Extracting SAP data using the CDC connector

This post has been republished via RSS; it originally appeared at: New blog articles in Microsoft Tech Community.

From time to time, there are updates to Azure services that excite me more than others. I’m interested mainly in application and data integration, so whenever new functionality is available, I want to test it and share it with you. Today I cover something BIG! If you have ever extracted data from an SAP system, you know it can quickly become a complex process. Transactional tables often contain millions or even billions of rows, and as the extraction process resource-intensive operation, the daily processing of the entire dataset is usually impossible. SAP Table connector, one of the most frequently used by SAP customers, heavily suffered from these challenges. Therefore I’m super excited that Azure Data Factory has a new family member. The new SAP CDC connector, released a couple of months ago and currently available in Public Preview, uses the SAP Operational Data Provisioning API to extract data. It’s an actual game changer – the new connector is robust, performant and reliable. And what I like the most, it also automatically merges all delta extracts into a consistent target data store.

 

SAP OPERATIONAL DATA PROVISIONING

The SAP Operational Data Provisioning (SAP ODP) framework consists of function modules and reports. One of its core functionalities is simplifying the data extraction and replication processes. The improved communication layer ensures the data transfer is reliable and performant. In addition, it takes care of identifying new and changed information in the source objects. So far, if you wanted to provide such capability in your Azure Data Factory pipeline, you had to create a complex logic that uses watermarks to select relevant data. Comparing creation and changed dates was highly unreliable; moreover, some of the most frequently pulled tables did not even contain such fields.

With SAP Operational Data Provisioning, you don’t have to worry about it at all. The framework works with a set of source SAP objects, including extractors, CDS Views and SLT and manage the extraction process end-to-end. The logic of correct selecting data is already built-in into these objects, so instead of re-creating it, you can focus on delivering value to your business. It’s like outsourcing complex challenges to the source system.

image001.png

 

We can distinguish two types of data sources in transactional systems, like SAP S/4HANA or SAP ERP. Tables provide highly normalized data, but they are not so efficient when it comes to analytical scenarios. In such cases, you require additional processing to transform the schema of the data. Instead, you can use Extractors and CDS Views that already provide the data in a multidimensional format and are widely used in SAP Business Warehouse. The SAP Operational Data Provisioning supports both scenarios, but accessing information stored directly in tables requires SAP SLT that uses trigger-based replication to track changes.

 

image003.png

 

The SAP Operational Data Provisioning framework is included in every modern SAP NetWeaver release, but you may need to install some notes or support packages. You can find more information in following SAP Notes:

1521883 – ODP Data Replication API 1.0

1931427 – ODP Data Replication API 2.0

 

ARCHITECTURE

 

Before we dive deep into the configuration, let’s quickly walk through the solution’s architecture and all required components. Azure Data Factory is a cloud service that orchestrates the extraction process but can’t connect directly to the data source. It needs a Self-Hosted Integration Runtime (SHIR) installed on a local server, ideally close to the source SAP system, that provides compute resources to replicate data.

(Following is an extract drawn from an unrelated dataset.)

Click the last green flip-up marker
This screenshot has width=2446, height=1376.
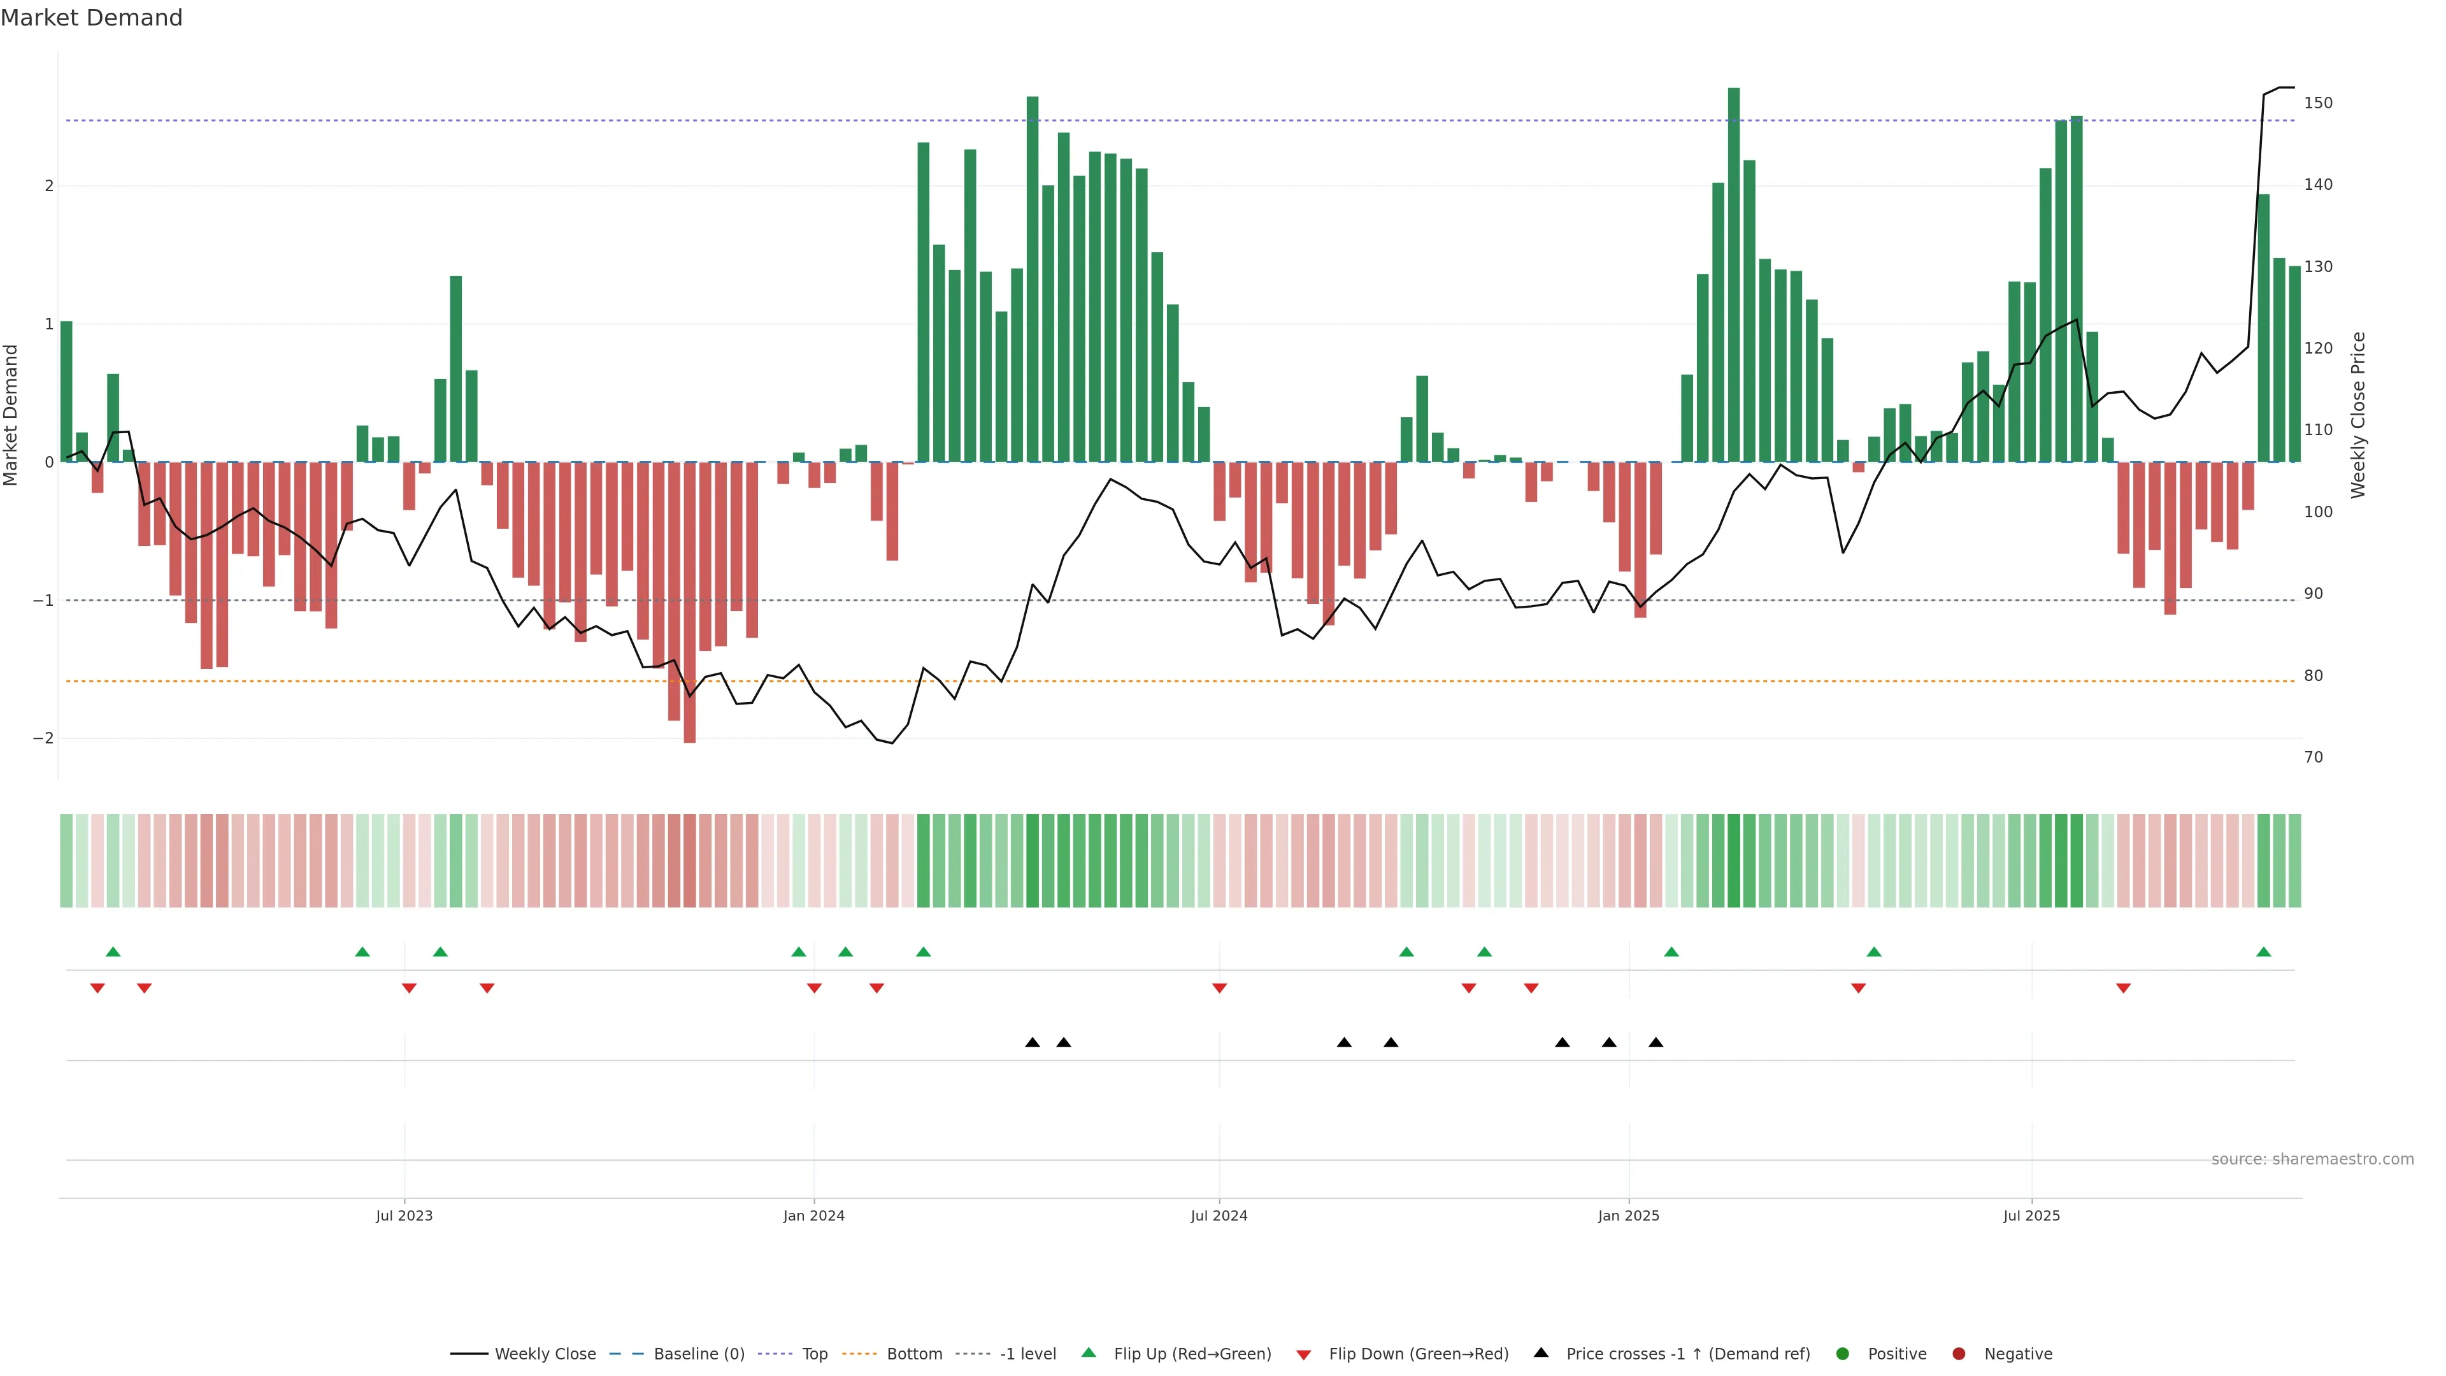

It goes without saying that network connectivity between the Self-Hosted Integration Runtime and the SAP system is essential for data extraction to work. Such an architecture allows replicating the data no matter where your SAP system is deployed – on-premises or in any cloud.

 

The new SAP CDC connector uses the Mapping Data Flow functionality to automatically merge subsequent delta extractions into a consistent data store. Whenever you extract new and changed information, you must carefully analyse how to treat it in relation to the target datastore. Plain inserts are insufficient – you must take care of all CRUD operations and respectively update the target storage. Otherwise, you’ll end up with inconsistencies: duplicated rows (for records updated in SAP) or lines that should not exist any longer (for records deleted from the SAP system). This is where the Mapping Data Flow comes into place. It uses the Spark engine and a set of rules to combine all extracted records together without any additional activity from your side. This job requires Azure Integration Runtime (Azure-IR), in addition to Self-Hosted Integration Runtime, which takes care of the data extraction part of the process.

 

image005.pngThe target can be any data store supported by the Azure Data Factory. However, the target store has to support upserts and deletes to use the automatic delta merge process. If you’d like to keep data in the lake, you can use Delta as the format (and this is what I use in this post). If you use the traditional parquet format, the merge process won’t work, and you’ll have to implement it manually as a post-processing step. Of course, you can also use any relational database like SQL Server.

 

DEPLOYING INTEGRATION RUNTIMES

 

The Self-Hosted Integration Runtime uses the SAP proprietary RFC protocol to communicate with the Operational Data Provisioning framework. Therefore it requires the SAP .NET libraries to be installed on the same server to initiate the connection. You can download it from here:

SAP Connector for Microsoft .NET

 

I suggest always using the latest version available. During the installation, choose to Install Assemblies to GAC. Otherwise, the Self-Hosted Integration Runtime won’t find these libraries, and the connection to the SAP system will fail.

image007.png

 

Once you have the .NET libraries on the server, you can download and install the Self-Hosted Integration Runtime.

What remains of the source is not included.